Print exactly the lines of the listing below from the one containing "Image resolution: width=662" through the final line, both included, and no pictures.

==========

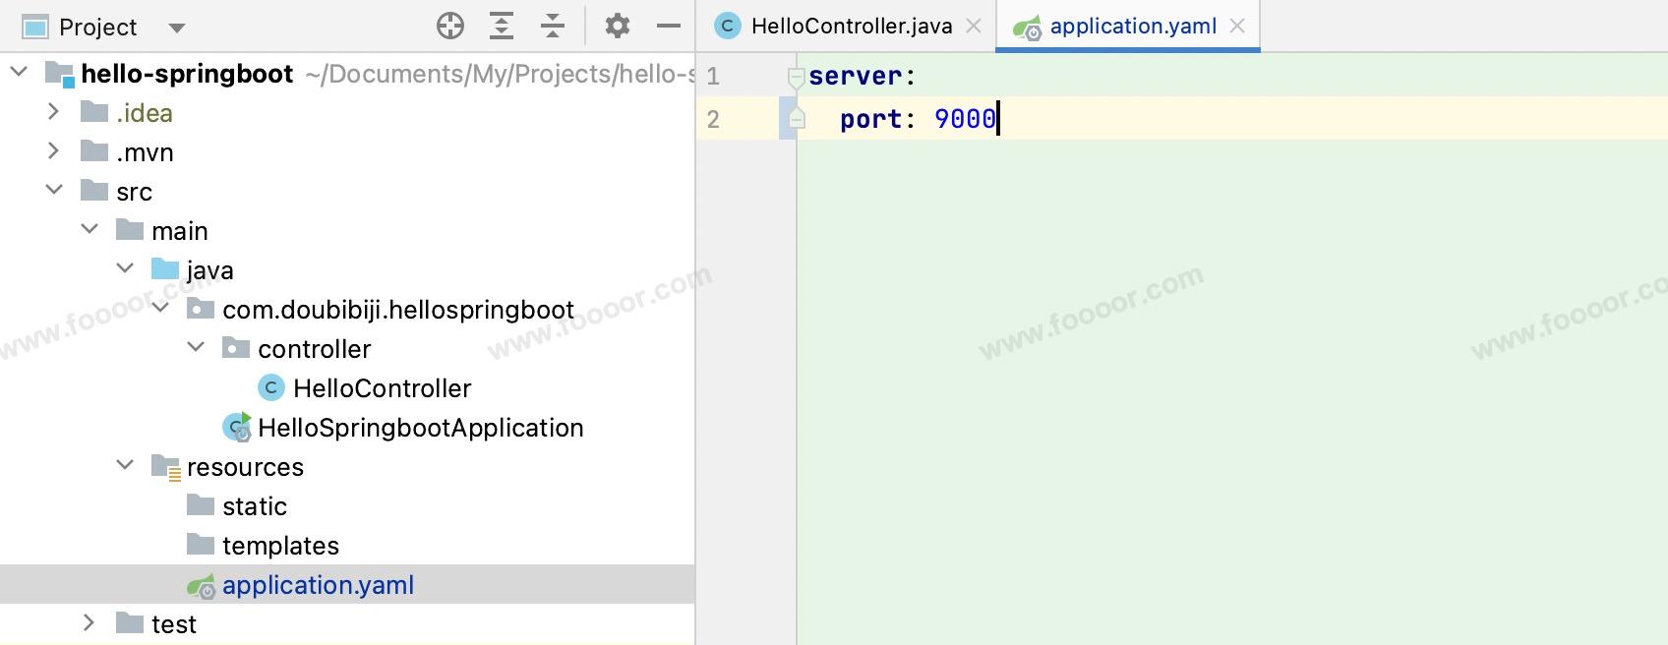The height and width of the screenshot is (645, 1668).
Task: Select the templates folder
Action: [x=280, y=546]
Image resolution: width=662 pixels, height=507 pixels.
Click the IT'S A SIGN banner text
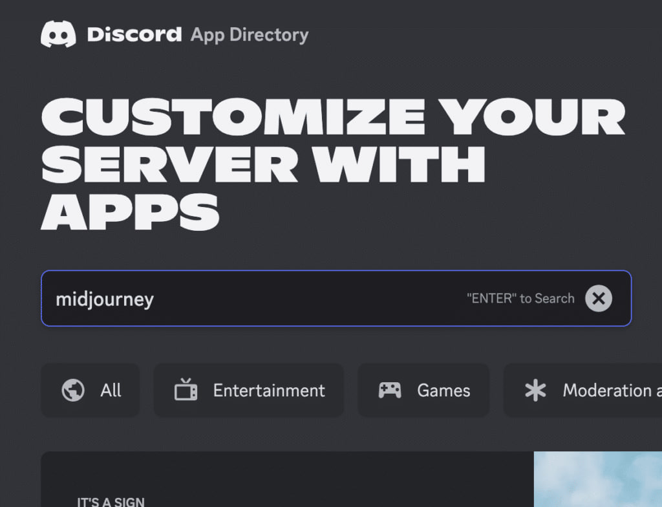coord(111,502)
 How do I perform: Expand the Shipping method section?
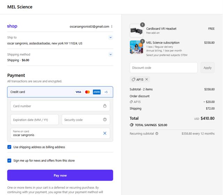(x=110, y=54)
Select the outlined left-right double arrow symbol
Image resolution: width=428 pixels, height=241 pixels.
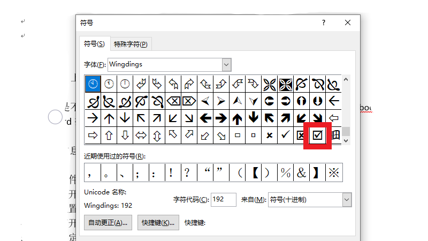[x=141, y=135]
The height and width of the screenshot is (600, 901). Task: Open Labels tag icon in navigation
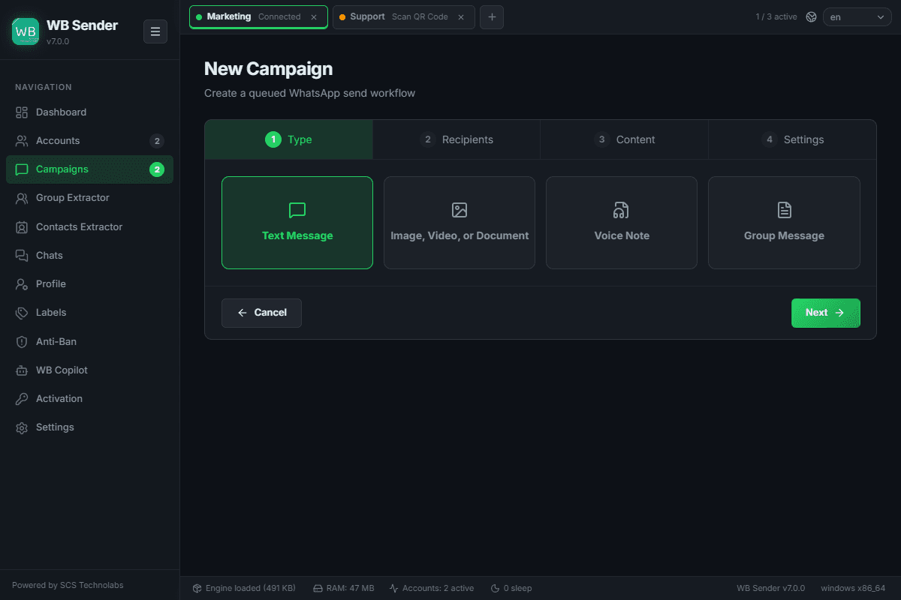click(22, 313)
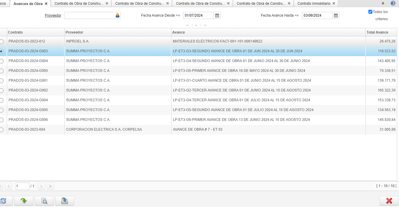This screenshot has height=207, width=399.
Task: Collapse the search criteria panel arrow
Action: coord(196,25)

==========

● **SOLUTION**:
Image resolution: width=662 pixels, height=507 pixels.
Click the IT'S A SIGN banner text
coord(111,502)
 How do I perform: Expand the Shipping method section?
(x=110, y=54)
Select the outlined left-right double arrow symbol
Image resolution: width=428 pixels, height=241 pixels.
[x=141, y=135]
The height and width of the screenshot is (600, 901). Task: Open Labels tag icon in navigation
click(22, 313)
This screenshot has height=207, width=399.
Task: Collapse the search criteria panel arrow
Action: coord(196,25)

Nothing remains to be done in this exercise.